Pressão por Políticas Hídricas no Pantanal
Na última semana, durante a COP15 (Conferência das Nações Unidas sobre Espécies Migratórias de Animais Silvestres), entidades da sociedade civil e da academia entregaram uma carta ao presidente do evento, João Paulo Capobianco. O documento, elaborado por representantes como Ana Carla Albuquerque, do Mupan, e da Wetlands International Brasil, pede a implementação da Política Nacional de Recursos Hídricos, focando em medidas para proteger o Pantanal.
A carta traz críticas contundentes à proliferação de hidrelétricas na Bacia do Alto Paraguai, onde estão previstas 133 novas usinas, além de 47 já em operação. Os signatários alertam que essa expansão pode comprometer o equilíbrio ambiental e prejudicar o funcionamento do bioma, que é uma das maiores áreas alagadas do mundo.
Impactos Ambientais e Necessidade de Restrição
Os impactos da construção de hidrelétricas vão além da simples alteração da paisagem; eles afetam diretamente as dinâmicas ecológicas da região. A carta também menciona a necessidade de discutir a Hidrovia do Rio Paraguai, em Mato Grosso do Sul, ressaltando a fragilidade do sistema hídrico local. As entidades que assinam o documento defendem que sejam impostas restrições a grandes intervenções que possam alterar o fluxo natural dos rios.

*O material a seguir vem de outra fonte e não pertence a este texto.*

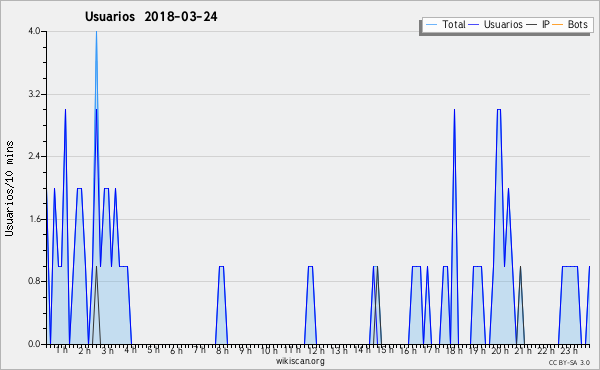Click the Usuarios/10 mins y-axis title

[9, 188]
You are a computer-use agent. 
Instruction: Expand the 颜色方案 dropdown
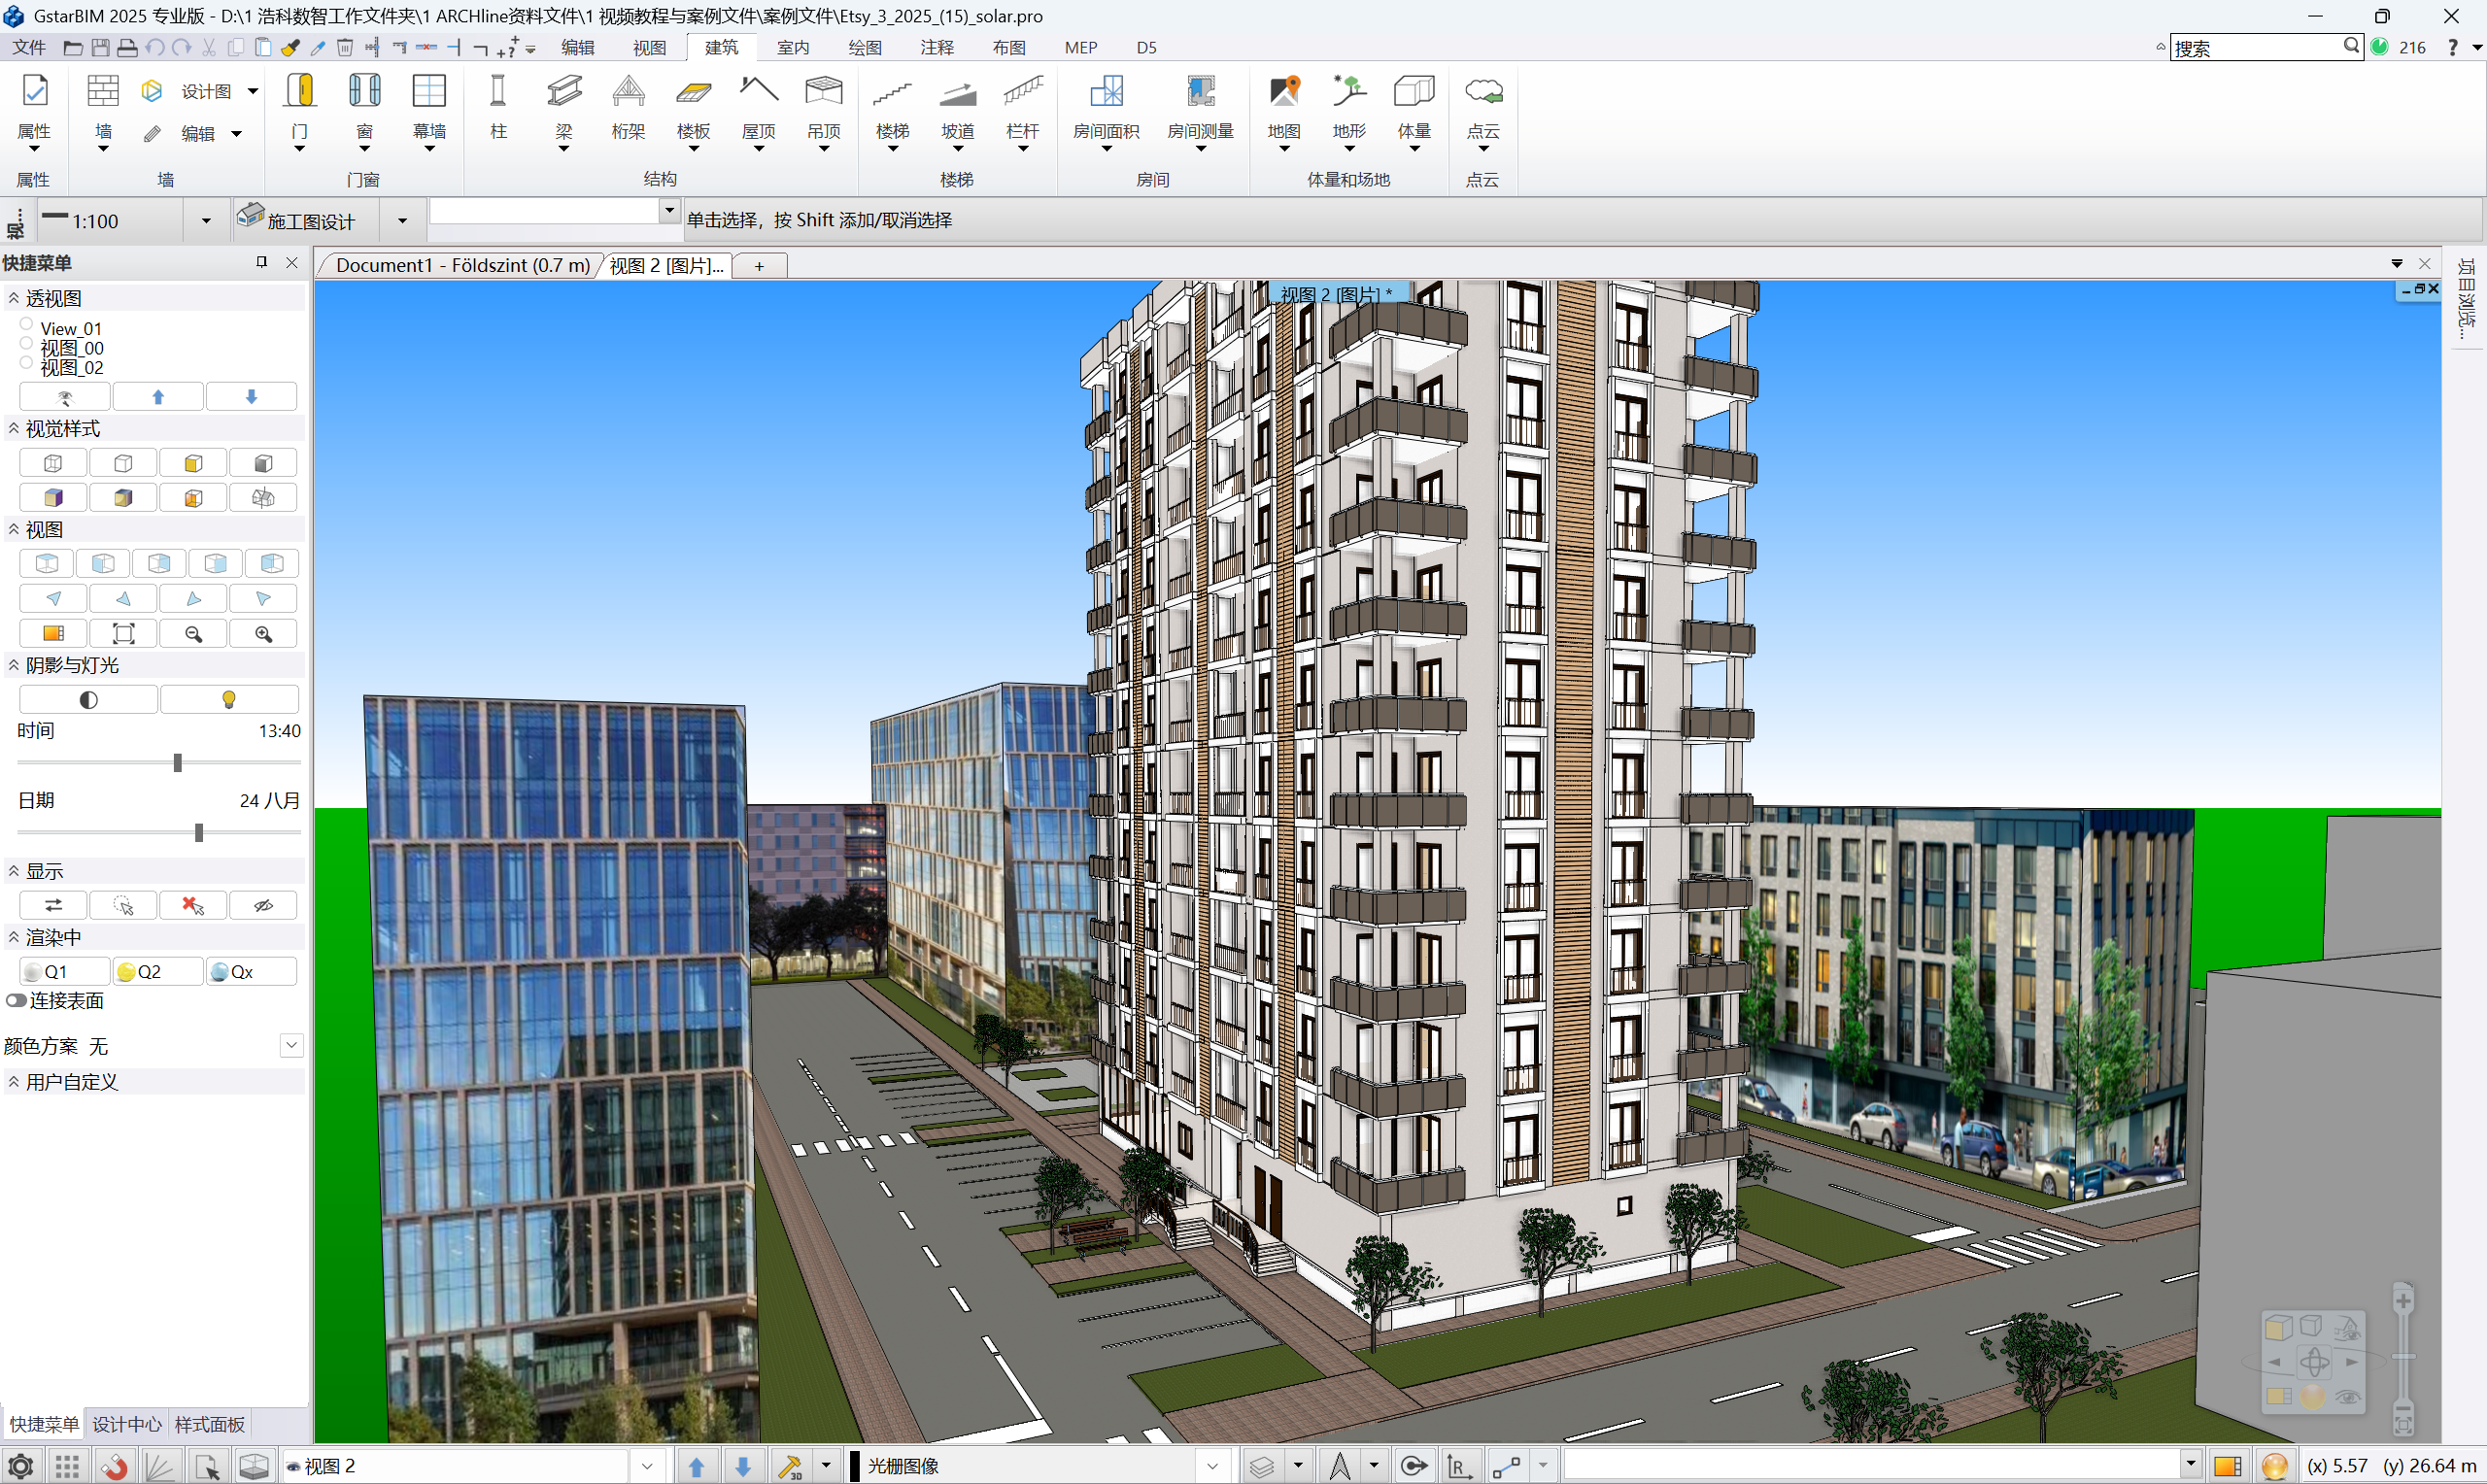click(291, 1046)
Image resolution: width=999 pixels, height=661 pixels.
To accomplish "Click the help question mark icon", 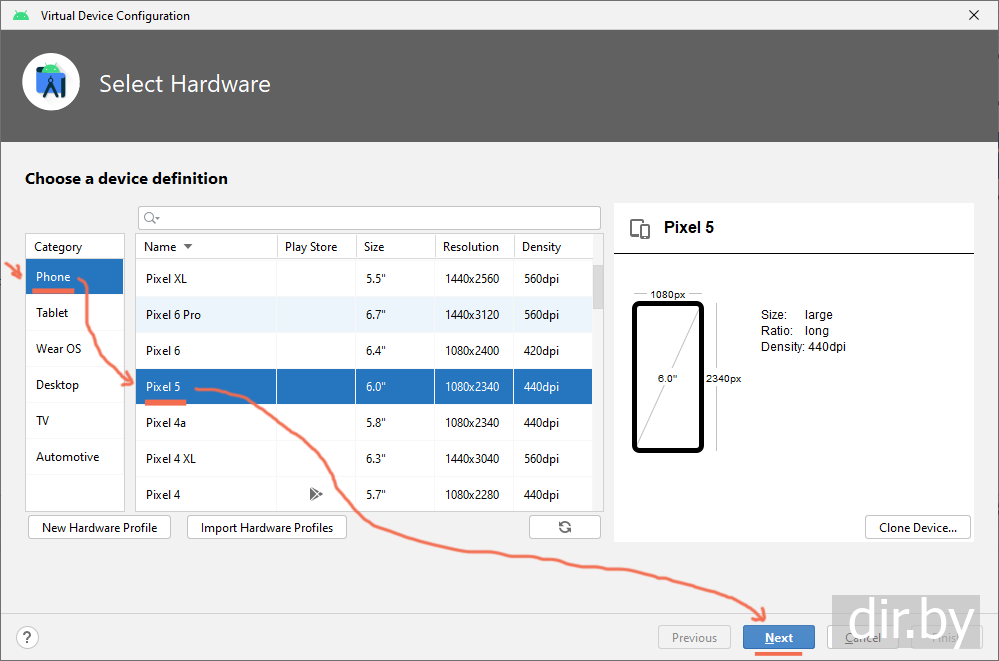I will pyautogui.click(x=27, y=637).
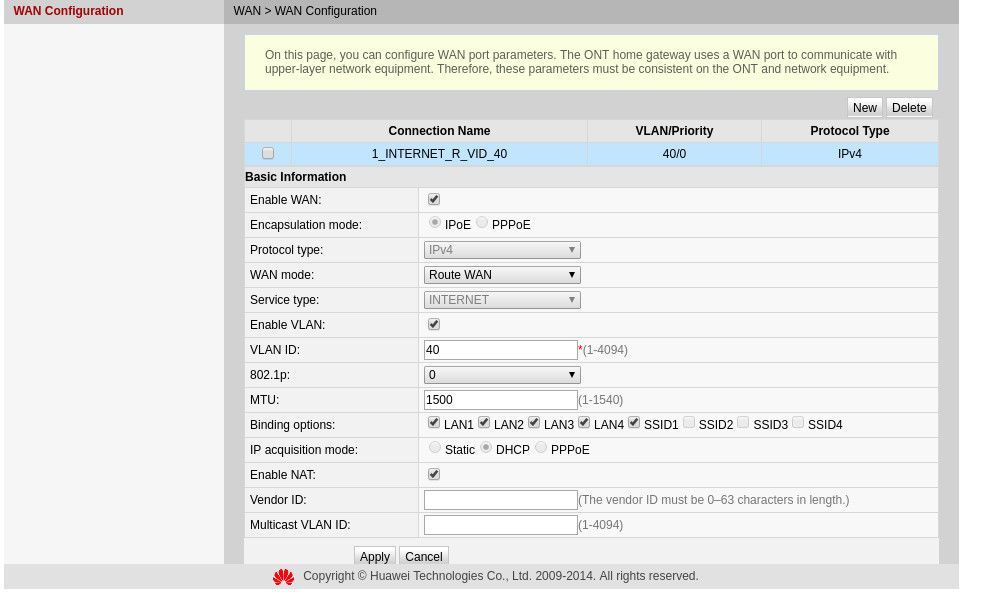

As sugestões apresentadas baseiam-se em decisões do CNRH (Conselho Nacional de Recursos Hídricos) e são respaldadas pelo MIDR (Ministério da Integração e do Desenvolvimento Regional). O plano mencionado é uma continuação das diretrizes do CNZU (Comitê Nacional de Zonas Úmidas), que, apesar de ter sido elaborado entre 2016 e 2018, ainda carece de aplicação prática.
Estudo da Embrapa Pantanal e Preservação das Espécies
Um estudo abrangente, coordenado pela Embrapa Pantanal e envolvendo mais de 80 pesquisadores, fundamenta a urgência do pedido. Os resultados apresentaram um mapa indicando as áreas que devem ser isentas de barragens, em conformidade com uma nota técnica da ANA (Agência Nacional de Águas e Saneamento Básico). Essas medidas são consideradas essenciais para a manutenção dos estoques pesqueiros de espécies migratórias, como o pintado, e para garantir os fluxos de matéria e energia que sustentam a biodiversidade da região.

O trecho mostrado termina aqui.